La verdad y el bien son la marca de Dios, son inseparables de su Ser, de modo que el deseo de buscarlos constituye una prueba de su existencia, que Él mismo ha inscrito en el ser humano. Este puede ser el hilo conductor de las lecturas del XXVI Domingo del Tiempo Ordinario (ciclo B).
Tanto la primera lectura (Números, 11, 25-29) como el Evangelio (Marcos 9,38 y siguientes) nos presentan una situación similar, en la que alguien quiere impedir acciones «buenas» (profetizar o echar demonios) porque quienes las hacen no están con el grupo de los «buenos» (los que habían sido congregados por Moisés para repartir su espíritu: dos que estaban en la lista se quedaron en el campamento; los discípulos de Jesús: alguien actúa invocando su nombre, pero no va con él).
Estas lecturas no son una invitación a la «tolerancia», sino a reconocer que la búsqueda de la verdad (profetizar) y la práctica del bien (echar demonios) son auténticos signos de la acción y presencia de Dios, aunque no se acompañen de otros signos visibles con los que queremos darnos la seguridad de «pertenecer a su grupo» o llevar su marca.
La tolerancia puede ser indiferencia o, incluso peor, negación del valor de la verdad y del bien, y por tanto de su necesidad y de la obligación de buscarlas: si negamos la huella, negamos al creador como fuente de toda verdad y bien, y la tolerancia se convierte en indiferencia ante el bien y el mal, donde solo importa la búsqueda de la comodidad para el propio yo. Eso es lo que condenan tanto el el salmo 18, que señala el orgullo como el peor de los pecados, como la segunda lectura, que señala las consecuencias del egoísmo de buscarse a sí mismo, hasta llegar al asesinato y aceptar cualquier crimen con tal de que no me afecte, en paradoja pues partíamos de esa tolerancia que aparece disfrazada de respeto.

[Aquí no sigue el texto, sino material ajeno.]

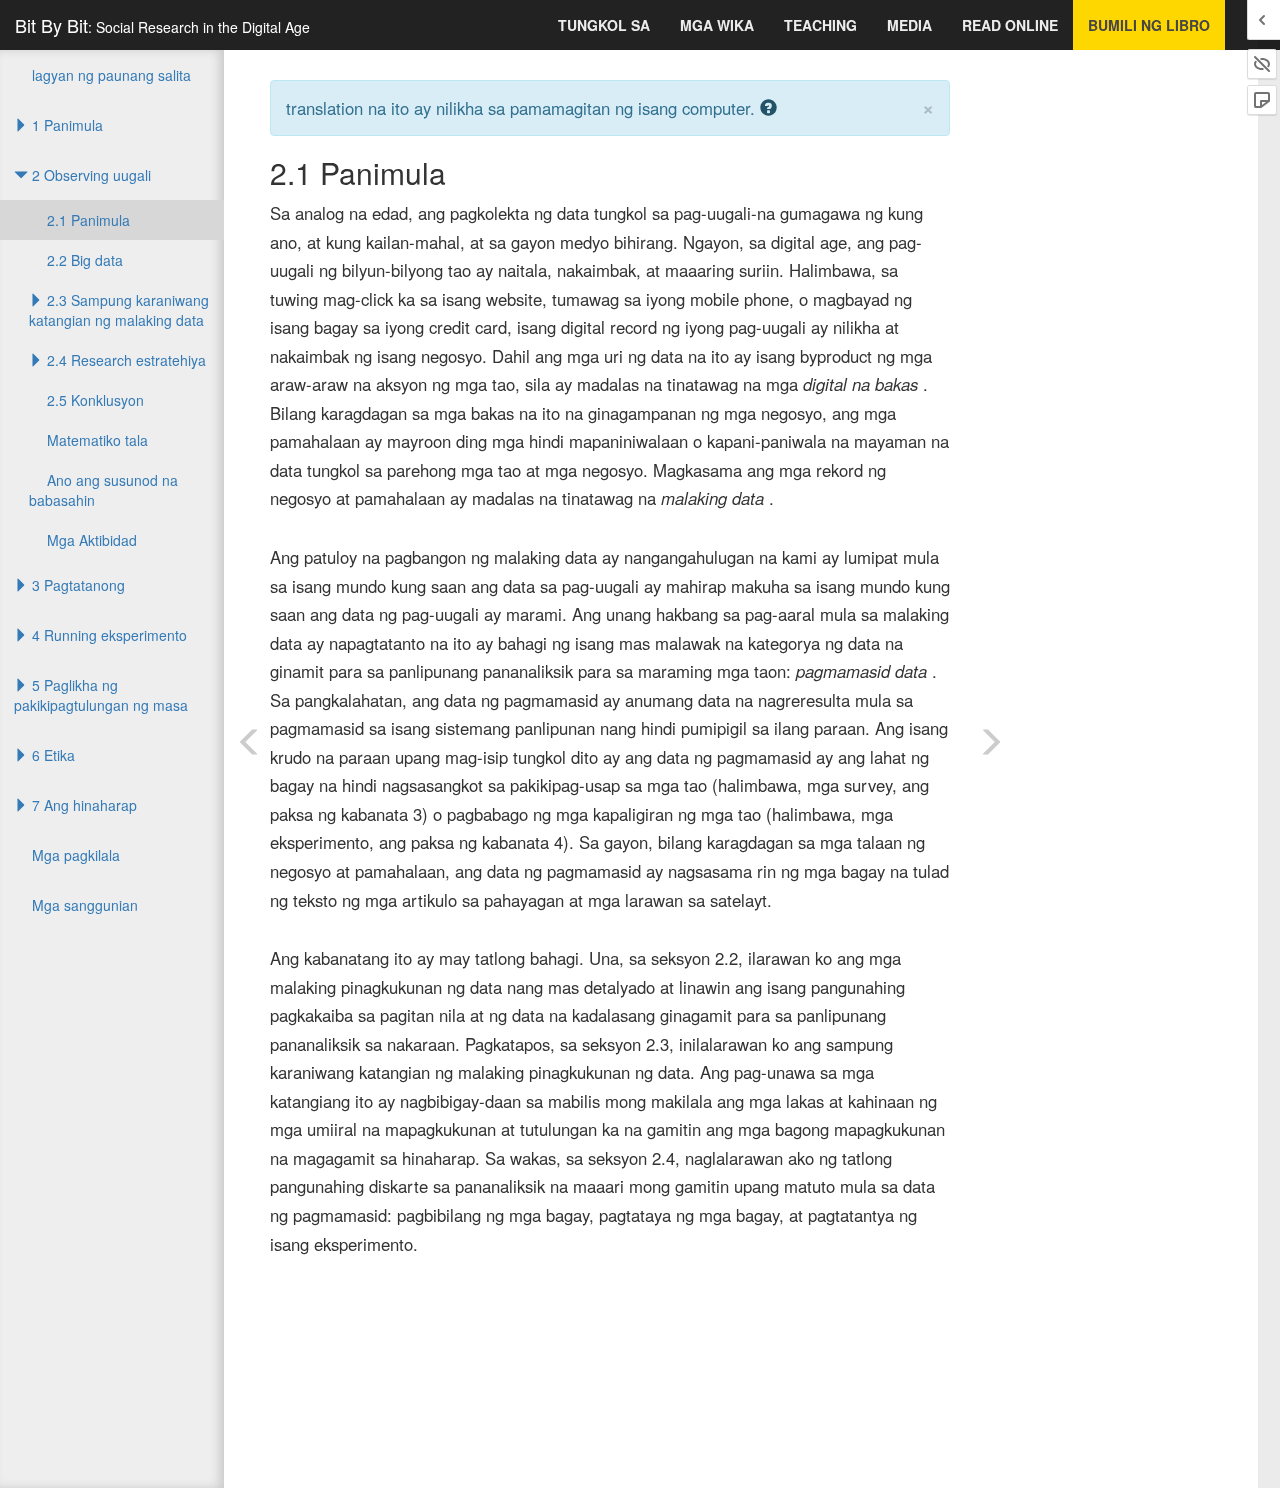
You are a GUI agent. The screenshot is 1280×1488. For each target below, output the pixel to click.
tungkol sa (604, 25)
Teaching (820, 25)
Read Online (1010, 25)
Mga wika (717, 25)
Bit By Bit (162, 25)
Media (909, 25)
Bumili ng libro (1149, 25)
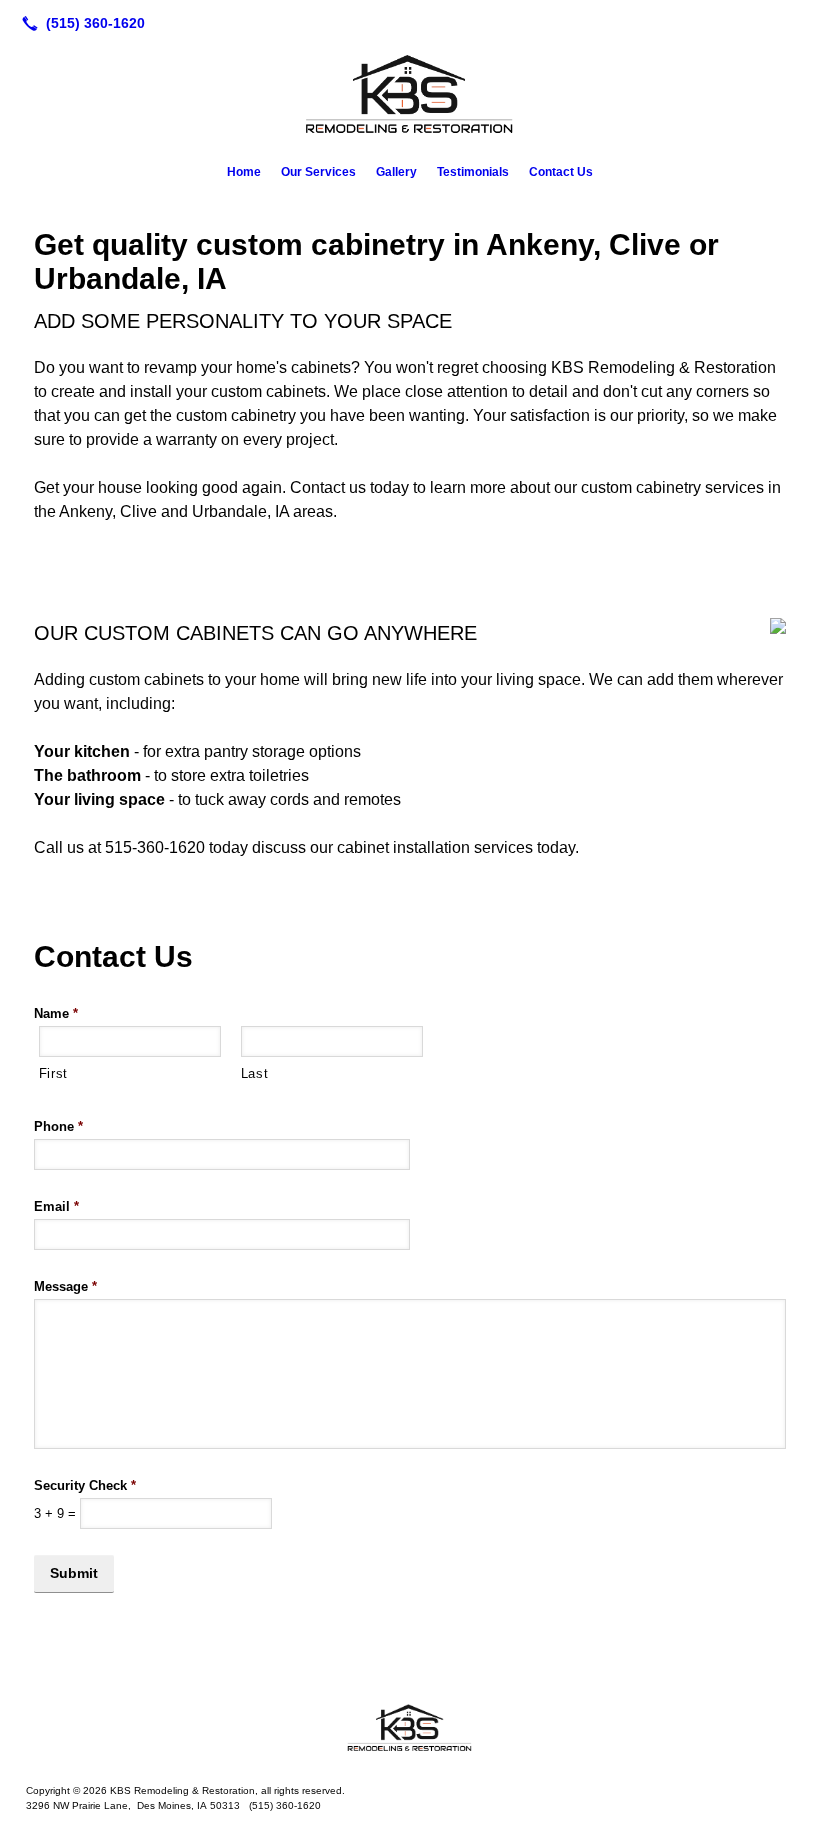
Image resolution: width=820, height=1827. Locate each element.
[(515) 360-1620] (79, 23)
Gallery (396, 172)
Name (56, 1013)
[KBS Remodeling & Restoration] (410, 1729)
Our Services (318, 172)
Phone (58, 1126)
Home (244, 172)
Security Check (85, 1485)
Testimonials (473, 172)
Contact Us (561, 172)
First (53, 1073)
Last (255, 1073)
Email (56, 1206)
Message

El Evangelio, finalmente, nos da la clave para rechazar el mal y seguir el bien: no se trata de rechazar al otro, al diferente, pues queriendo corregir algo que parece malo (no va con nosotros), anularíamos el bien (echa demonios en nombre de Jesús), sino de identificar la raíz del mal en el propio yo, y su manifestación en el desprecio a los demás: frente al mal físico, que solo es aparente en el sentido de que no puede apagar la sed de verdad y bien y por tanto no nos cierra el camino a Dios, el mal moral sí separa de Dios y por tanto no cabe tolerancia respecto a él: en ese sentido se comprenden esas fuertes expresiones de que más vale la muerte más horrible (que, insisto, no nos impediría hacer el bien), que ser causa de que otros hagan el mal (escándalo) o el hacerlo uno mismo (de ahí que sería preferible haber perdido la capacidad de actuar, señalada por el gesto de cortarse la mano, el pie, arrancarse el ojo, que obviamente no tienen el sentido de hacernos un mal).
Descanso, pureza, justicia y alegría son otras expresiones usadas por el salmo para señalar el efecto de la búsqueda de la verdad y el bien, en definitiva, el deseo de felicidad inscrito en el alma humana que solo Dios puede saciar, como señalaba san Agustín en el comienzo de sus Confesiones:
Nos hiciste, Señor, para ti, y nuestro corazón está inquieto, hasta que descanse en ti (I, 1, 1).
En este mismo sentido se entiende que santo Tomás de Aquino afirmara que «toda verdad, la diga quien la diga, viene del Espíritu Santo» (Omne verum, a quocumque dicatur, a Spiritu Sancto est, Sum. Theol., I-II, q. 109, a. 1 ad 1) o, en una anécdota más campechana, que me contaba hace unos días un sacerdote, que un muchacho de su colegio se acercara a ese profesor diciéndole: Los ateos, ¿podemos ir al Cielo? Incluso el que aún no encontrado a Dios, si es consciente de que está hecho para buscar un bien infinito, es «de los nuestros», porque reconoce en sí la marca de Dios y está en camino de hallarle.